**TASK DESCRIPTION**
Can you update the listing below by changing every "computer-use agent" to "screen assistant" and leaving everything else as it is?

---- STORED ROWS

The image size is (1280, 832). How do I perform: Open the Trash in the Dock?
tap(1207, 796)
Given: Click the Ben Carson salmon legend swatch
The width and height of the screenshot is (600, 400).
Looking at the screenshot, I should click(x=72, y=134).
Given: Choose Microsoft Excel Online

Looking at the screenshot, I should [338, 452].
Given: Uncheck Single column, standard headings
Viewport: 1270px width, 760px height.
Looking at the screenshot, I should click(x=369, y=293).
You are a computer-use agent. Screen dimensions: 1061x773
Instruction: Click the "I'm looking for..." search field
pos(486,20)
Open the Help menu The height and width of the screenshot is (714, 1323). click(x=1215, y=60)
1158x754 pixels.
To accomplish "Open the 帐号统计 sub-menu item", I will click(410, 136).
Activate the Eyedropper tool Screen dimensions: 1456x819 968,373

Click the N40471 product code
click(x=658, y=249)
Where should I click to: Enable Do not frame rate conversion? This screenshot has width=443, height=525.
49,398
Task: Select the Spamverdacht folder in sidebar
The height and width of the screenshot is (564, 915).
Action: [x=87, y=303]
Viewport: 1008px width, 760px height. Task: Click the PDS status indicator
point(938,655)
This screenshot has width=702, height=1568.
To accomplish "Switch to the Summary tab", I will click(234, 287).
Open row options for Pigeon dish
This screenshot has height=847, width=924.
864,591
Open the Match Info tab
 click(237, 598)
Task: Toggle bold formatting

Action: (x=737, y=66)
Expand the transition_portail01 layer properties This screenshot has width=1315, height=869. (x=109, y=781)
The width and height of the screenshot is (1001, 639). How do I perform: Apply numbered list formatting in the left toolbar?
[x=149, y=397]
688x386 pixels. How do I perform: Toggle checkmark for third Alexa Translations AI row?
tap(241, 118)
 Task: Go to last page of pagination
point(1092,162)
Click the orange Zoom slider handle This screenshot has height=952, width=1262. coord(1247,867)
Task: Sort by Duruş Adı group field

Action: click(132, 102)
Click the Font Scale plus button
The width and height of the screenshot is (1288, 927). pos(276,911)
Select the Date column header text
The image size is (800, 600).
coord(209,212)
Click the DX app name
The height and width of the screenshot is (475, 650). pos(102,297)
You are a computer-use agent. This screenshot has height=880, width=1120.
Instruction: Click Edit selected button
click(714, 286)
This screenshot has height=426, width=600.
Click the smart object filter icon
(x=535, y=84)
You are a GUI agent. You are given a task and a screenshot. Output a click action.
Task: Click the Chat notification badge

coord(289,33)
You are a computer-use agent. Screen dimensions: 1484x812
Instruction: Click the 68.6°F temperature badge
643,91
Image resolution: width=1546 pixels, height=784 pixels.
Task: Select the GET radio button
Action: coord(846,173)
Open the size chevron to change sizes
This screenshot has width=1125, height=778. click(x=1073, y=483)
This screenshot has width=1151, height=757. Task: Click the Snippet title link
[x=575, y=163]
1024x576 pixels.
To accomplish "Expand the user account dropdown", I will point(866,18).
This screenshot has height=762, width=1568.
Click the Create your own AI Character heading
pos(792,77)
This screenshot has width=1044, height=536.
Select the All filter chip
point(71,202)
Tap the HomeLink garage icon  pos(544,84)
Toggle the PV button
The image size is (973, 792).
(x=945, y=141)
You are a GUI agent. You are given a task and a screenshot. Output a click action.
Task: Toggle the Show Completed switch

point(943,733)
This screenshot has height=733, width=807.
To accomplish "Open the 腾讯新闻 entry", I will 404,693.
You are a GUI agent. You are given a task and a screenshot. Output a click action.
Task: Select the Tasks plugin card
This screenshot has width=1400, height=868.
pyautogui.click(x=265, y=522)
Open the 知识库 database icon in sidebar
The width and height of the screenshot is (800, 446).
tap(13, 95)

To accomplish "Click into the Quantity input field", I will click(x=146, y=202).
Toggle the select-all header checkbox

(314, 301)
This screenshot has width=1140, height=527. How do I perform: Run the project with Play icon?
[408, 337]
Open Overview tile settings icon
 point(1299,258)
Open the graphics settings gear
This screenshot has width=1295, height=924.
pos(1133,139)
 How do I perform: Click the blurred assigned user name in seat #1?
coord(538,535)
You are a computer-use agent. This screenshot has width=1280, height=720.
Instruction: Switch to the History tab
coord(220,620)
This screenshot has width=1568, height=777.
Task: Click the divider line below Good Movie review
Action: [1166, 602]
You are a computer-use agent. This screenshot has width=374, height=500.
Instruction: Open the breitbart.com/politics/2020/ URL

--------

**CORRECT OUTPUT**
The image size is (1280, 832). How do I perform: Open the Trash in the Dock?
tap(1207, 796)
Given: Click the Ben Carson salmon legend swatch
The width and height of the screenshot is (600, 400).
Looking at the screenshot, I should click(x=72, y=134).
Given: Choose Microsoft Excel Online

Looking at the screenshot, I should [338, 452].
Given: Uncheck Single column, standard headings
Viewport: 1270px width, 760px height.
Looking at the screenshot, I should click(x=369, y=293).
You are a screen assistant. Screen dimensions: 1061x773
Instruction: Click the "I'm looking for..." search field
pos(486,20)
Open the Help menu The height and width of the screenshot is (714, 1323). click(x=1215, y=60)
1158x754 pixels.
To accomplish "Open the 帐号统计 sub-menu item", I will click(410, 136).
Activate the Eyedropper tool Screen dimensions: 1456x819 968,373

Click the N40471 product code
click(x=658, y=249)
Where should I click to: Enable Do not frame rate conversion? This screenshot has width=443, height=525.
49,398
Task: Select the Spamverdacht folder in sidebar
The height and width of the screenshot is (564, 915).
Action: [x=87, y=303]
Viewport: 1008px width, 760px height. Task: Click the PDS status indicator
point(938,655)
This screenshot has width=702, height=1568.
To accomplish "Switch to the Summary tab", I will click(234, 287).
Open row options for Pigeon dish
This screenshot has height=847, width=924.
864,591
Open the Match Info tab
 click(237, 598)
Task: Toggle bold formatting

Action: (x=737, y=66)
Expand the transition_portail01 layer properties This screenshot has width=1315, height=869. (x=109, y=781)
The width and height of the screenshot is (1001, 639). How do I perform: Apply numbered list formatting in the left toolbar?
[x=149, y=397]
688x386 pixels. How do I perform: Toggle checkmark for third Alexa Translations AI row?
tap(241, 118)
 Task: Go to last page of pagination
point(1092,162)
Click the orange Zoom slider handle This screenshot has height=952, width=1262. coord(1247,867)
Task: Sort by Duruş Adı group field

Action: click(132, 102)
Click the Font Scale plus button
The width and height of the screenshot is (1288, 927). pos(276,911)
Select the Date column header text
The image size is (800, 600).
coord(209,212)
Click the DX app name
The height and width of the screenshot is (475, 650). pos(102,297)
You are a screen assistant. This screenshot has height=880, width=1120.
Instruction: Click Edit selected button
click(714, 286)
This screenshot has height=426, width=600.
Click the smart object filter icon
(x=535, y=84)
You are a GUI agent. You are given a task and a screenshot. Output a click action.
Task: Click the Chat notification badge

coord(289,33)
You are a screen assistant. Screen dimensions: 1484x812
Instruction: Click the 68.6°F temperature badge
643,91
Image resolution: width=1546 pixels, height=784 pixels.
Task: Select the GET radio button
Action: coord(846,173)
Open the size chevron to change sizes
This screenshot has width=1125, height=778. click(x=1073, y=483)
This screenshot has width=1151, height=757. Task: Click the Snippet title link
[x=575, y=163]
1024x576 pixels.
To accomplish "Expand the user account dropdown", I will point(866,18).
This screenshot has height=762, width=1568.
Click the Create your own AI Character heading
pos(792,77)
This screenshot has width=1044, height=536.
Select the All filter chip
point(71,202)
Tap the HomeLink garage icon  pos(544,84)
Toggle the PV button
The image size is (973, 792).
(x=945, y=141)
You are a GUI agent. You are given a task and a screenshot. Output a click action.
Task: Toggle the Show Completed switch

point(943,733)
This screenshot has height=733, width=807.
To accomplish "Open the 腾讯新闻 entry", I will 404,693.
You are a GUI agent. You are given a task and a screenshot. Output a click action.
Task: Select the Tasks plugin card
This screenshot has width=1400, height=868.
pyautogui.click(x=265, y=522)
Open the 知识库 database icon in sidebar
The width and height of the screenshot is (800, 446).
tap(13, 95)

To accomplish "Click into the Quantity input field", I will click(x=146, y=202).
Toggle the select-all header checkbox

(314, 301)
This screenshot has width=1140, height=527. How do I perform: Run the project with Play icon?
[408, 337]
Open Overview tile settings icon
 point(1299,258)
Open the graphics settings gear
This screenshot has width=1295, height=924.
pos(1133,139)
 How do I perform: Click the blurred assigned user name in seat #1?
coord(538,535)
You are a screen assistant. This screenshot has width=1280, height=720.
Instruction: Switch to the History tab
coord(220,620)
This screenshot has width=1568, height=777.
Task: Click the divider line below Good Movie review
Action: [1166, 602]
You are a screen assistant. This screenshot has width=374, height=500.
Instruction: Open the breitbart.com/politics/2020/ URL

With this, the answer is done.